139. However, we can see the Team were considering X’s needs to some degree from the end of 2021, when it made recommendations for a referral to play therapy. The Trust’s response also indicates X had been under the care of the psychology team for a prolonged period of time (and continues to be so).

140. We do not underestimate how traumatic this year was for X. She underwent significant procedures, was in and out of hospital away from her parents and she had to manage this with autism, ARFID and additional learning needs. We understand she continues to feel distressed by her experiences. We also realise how upsetting and worrying this whole experience was for Mr A.

141. Overall, we consider the Trust acted in line with guidance at that time, and did what was required to ensure X gained weight to undergo essential surgery, and thereafter to ensure her nutritional needs were met.

142. We think it did consider X’s additional needs throughout. Since X’s discharge further guidance and research has been published in relation to supporting people through the health care system who have diagnoses of autism and ARFID. These were not in place at the time of X’s admissions. We are glad to see the Trust followed guidance by implementing a hospital passport and an alert system as guidance was initiated.

143. We sincerely hope X gets the ongoing psychological support she needs, and her health and wellbeing improve.

Our Decision

1. We have carefully considered Ms A’s complaint about University Hospitals of North Midlands NHS Trust (the Trust). We are so sorry to hear about her daughter X’s health issues and the distressing and challenging time X experienced with three admissions to hospital during 2022. We realise how concerning and upsetting this time also was for Ms A.

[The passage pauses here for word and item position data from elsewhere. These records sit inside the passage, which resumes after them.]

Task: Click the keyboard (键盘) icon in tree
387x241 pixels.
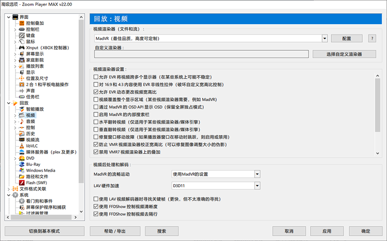Action: 22,35
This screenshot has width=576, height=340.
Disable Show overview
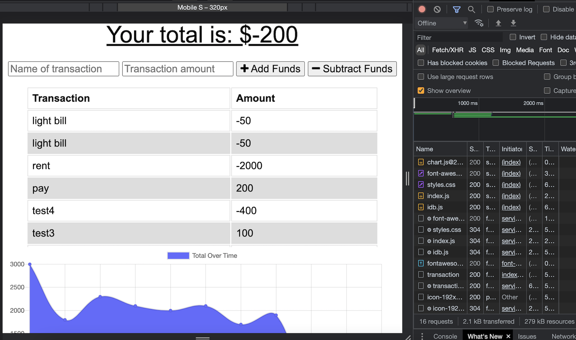(420, 91)
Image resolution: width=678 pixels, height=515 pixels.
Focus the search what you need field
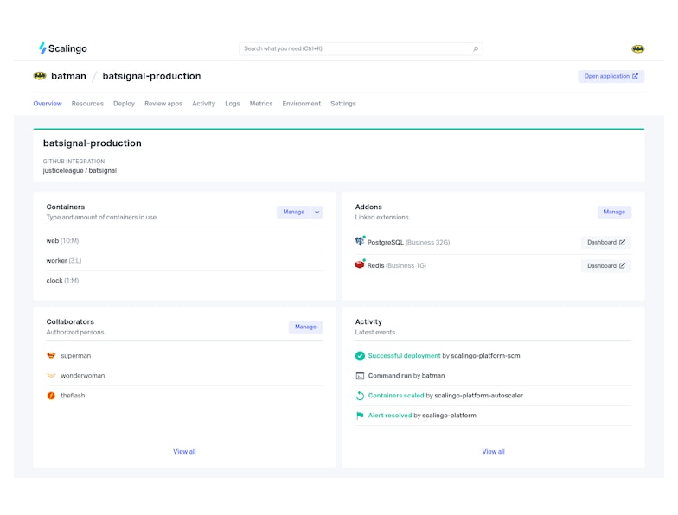tap(355, 49)
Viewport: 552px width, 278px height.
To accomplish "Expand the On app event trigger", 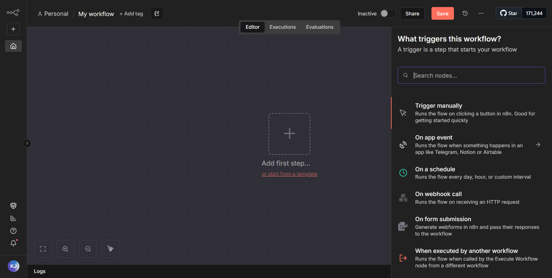I will click(x=538, y=145).
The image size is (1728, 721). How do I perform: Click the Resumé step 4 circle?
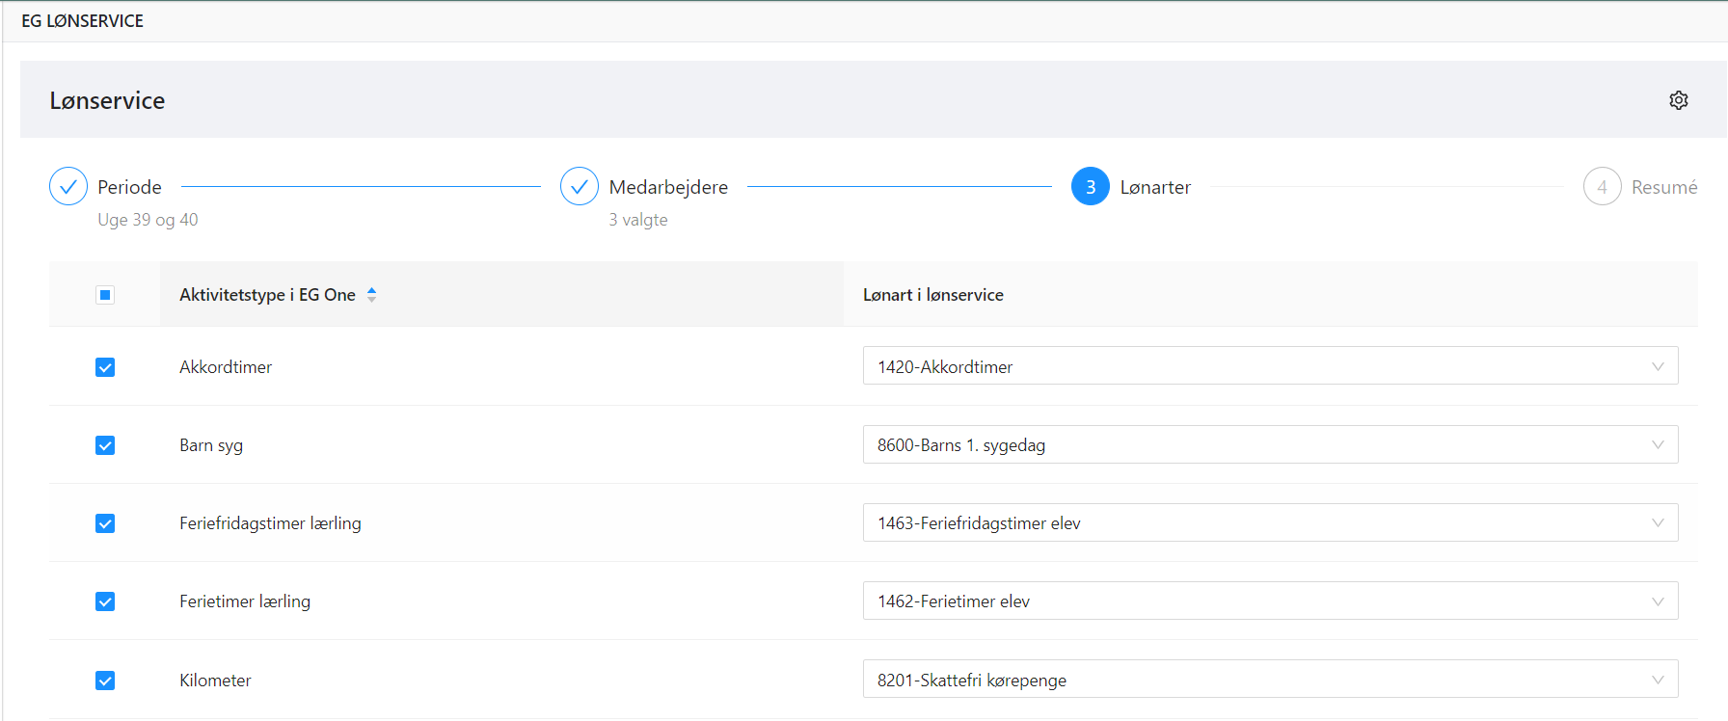pyautogui.click(x=1602, y=187)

2. We have considered Ms A’s complaint about X’s diet and medication and think the Trust treated X appropriately and in line with guidance. We have also considered her complaints about different feeding methods during X’s admissions. From what we have seen, we think it was appropriate for the Trust to try the different feeding methods to support X’s weight gain.

3. We realise X has additional needs and understand the importance of these being considered and managed throughout her care. We think the Trust considered these sufficiently in line with guidance available at the time of her admissions.

4. We will not be considering this complaint further. We are sorry if our decision causes upset to Ms A as this is not our intention. In making this decision, we do not underestimate the traumatic time X has been through, and the impact also on Ms A. We hope this report explains our reasoning for this decision.